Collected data

# # # #

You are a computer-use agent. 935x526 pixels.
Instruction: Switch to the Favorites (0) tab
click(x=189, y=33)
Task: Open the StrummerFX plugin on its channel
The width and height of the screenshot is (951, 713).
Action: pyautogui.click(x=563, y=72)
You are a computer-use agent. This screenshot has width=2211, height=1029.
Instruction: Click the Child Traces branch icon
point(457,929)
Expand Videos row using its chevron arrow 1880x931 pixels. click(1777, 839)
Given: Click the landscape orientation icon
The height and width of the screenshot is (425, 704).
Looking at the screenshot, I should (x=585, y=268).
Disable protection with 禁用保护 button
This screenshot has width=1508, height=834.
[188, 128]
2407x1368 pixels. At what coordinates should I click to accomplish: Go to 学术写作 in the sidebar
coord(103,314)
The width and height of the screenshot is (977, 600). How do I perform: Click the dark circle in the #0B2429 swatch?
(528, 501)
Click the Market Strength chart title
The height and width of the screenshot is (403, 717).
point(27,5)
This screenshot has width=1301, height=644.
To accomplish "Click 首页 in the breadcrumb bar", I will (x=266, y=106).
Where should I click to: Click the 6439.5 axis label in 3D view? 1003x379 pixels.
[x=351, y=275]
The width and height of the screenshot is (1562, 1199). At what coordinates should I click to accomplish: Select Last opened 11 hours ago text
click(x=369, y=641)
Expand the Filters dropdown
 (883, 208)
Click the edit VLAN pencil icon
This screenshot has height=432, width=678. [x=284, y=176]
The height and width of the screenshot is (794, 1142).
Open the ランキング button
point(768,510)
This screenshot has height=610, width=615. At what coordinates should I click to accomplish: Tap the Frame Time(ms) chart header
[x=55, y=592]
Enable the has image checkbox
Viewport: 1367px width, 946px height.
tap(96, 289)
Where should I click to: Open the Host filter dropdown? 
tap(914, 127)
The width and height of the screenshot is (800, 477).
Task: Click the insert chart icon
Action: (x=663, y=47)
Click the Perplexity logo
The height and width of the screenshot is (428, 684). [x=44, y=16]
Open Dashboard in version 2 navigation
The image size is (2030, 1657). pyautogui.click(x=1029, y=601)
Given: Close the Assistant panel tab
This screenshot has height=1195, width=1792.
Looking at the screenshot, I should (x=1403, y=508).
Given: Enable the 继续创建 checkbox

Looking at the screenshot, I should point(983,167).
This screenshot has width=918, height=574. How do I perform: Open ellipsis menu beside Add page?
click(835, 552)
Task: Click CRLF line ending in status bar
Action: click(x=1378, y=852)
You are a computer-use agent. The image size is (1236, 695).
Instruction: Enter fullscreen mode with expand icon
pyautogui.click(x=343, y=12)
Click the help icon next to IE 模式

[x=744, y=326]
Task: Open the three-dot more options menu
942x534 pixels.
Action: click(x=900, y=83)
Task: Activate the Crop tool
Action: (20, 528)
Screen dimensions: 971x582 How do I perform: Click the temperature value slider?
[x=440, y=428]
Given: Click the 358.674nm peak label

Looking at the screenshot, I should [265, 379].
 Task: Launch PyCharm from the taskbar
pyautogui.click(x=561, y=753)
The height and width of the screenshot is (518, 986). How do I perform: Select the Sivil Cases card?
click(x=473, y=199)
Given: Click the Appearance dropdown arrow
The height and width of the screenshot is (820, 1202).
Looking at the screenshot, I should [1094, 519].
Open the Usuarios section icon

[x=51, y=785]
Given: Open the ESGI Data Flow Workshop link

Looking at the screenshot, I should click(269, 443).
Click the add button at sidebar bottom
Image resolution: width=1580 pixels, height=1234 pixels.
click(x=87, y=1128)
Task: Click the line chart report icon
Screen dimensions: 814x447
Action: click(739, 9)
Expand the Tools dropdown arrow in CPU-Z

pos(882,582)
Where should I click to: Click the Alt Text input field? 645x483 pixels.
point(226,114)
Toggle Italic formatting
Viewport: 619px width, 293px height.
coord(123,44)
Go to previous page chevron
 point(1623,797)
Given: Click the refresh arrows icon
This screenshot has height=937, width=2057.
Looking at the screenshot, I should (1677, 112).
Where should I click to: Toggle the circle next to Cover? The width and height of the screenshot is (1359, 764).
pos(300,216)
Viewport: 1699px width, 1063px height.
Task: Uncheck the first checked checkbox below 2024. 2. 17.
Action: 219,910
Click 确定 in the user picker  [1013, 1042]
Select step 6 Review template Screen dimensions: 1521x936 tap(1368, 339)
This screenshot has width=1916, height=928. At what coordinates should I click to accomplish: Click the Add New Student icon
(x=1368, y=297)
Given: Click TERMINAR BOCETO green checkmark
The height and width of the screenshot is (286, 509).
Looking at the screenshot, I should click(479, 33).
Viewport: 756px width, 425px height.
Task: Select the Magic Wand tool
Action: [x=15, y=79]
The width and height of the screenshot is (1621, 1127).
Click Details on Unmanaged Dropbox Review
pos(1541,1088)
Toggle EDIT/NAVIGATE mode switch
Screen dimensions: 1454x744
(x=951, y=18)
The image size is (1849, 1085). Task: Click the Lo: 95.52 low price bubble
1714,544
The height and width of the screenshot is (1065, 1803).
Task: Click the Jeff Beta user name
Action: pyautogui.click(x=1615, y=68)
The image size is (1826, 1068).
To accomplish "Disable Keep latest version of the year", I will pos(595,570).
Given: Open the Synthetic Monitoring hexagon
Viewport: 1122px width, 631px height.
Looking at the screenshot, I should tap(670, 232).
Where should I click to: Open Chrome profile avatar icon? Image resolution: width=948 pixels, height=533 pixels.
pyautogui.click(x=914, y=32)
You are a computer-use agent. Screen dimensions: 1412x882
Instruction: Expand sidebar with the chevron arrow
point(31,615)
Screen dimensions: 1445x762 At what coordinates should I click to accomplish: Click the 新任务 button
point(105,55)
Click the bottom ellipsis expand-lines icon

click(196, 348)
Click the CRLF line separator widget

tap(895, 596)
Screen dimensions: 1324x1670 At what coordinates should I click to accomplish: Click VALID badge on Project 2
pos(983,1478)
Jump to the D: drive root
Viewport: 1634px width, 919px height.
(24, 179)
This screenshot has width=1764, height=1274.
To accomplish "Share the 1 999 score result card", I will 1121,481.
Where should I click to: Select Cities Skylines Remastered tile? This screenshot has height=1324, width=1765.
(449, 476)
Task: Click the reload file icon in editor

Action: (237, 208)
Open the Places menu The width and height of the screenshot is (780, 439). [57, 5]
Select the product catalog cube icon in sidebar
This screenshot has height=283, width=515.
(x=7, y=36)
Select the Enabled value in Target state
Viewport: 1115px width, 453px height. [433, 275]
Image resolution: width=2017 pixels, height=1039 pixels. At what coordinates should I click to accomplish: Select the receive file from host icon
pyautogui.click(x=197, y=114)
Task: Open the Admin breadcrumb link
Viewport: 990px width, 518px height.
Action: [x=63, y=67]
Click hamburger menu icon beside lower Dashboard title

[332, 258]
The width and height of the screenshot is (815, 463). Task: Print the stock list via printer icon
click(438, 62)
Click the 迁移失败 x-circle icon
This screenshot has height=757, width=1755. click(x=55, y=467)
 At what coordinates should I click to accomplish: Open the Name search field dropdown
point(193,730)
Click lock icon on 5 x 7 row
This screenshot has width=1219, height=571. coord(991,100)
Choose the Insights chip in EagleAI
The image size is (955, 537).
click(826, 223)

# # # #

Say how many lines of the entries above hold the string "Disable", and say nothing besides the number.

ANSWER TO THIS TASK
2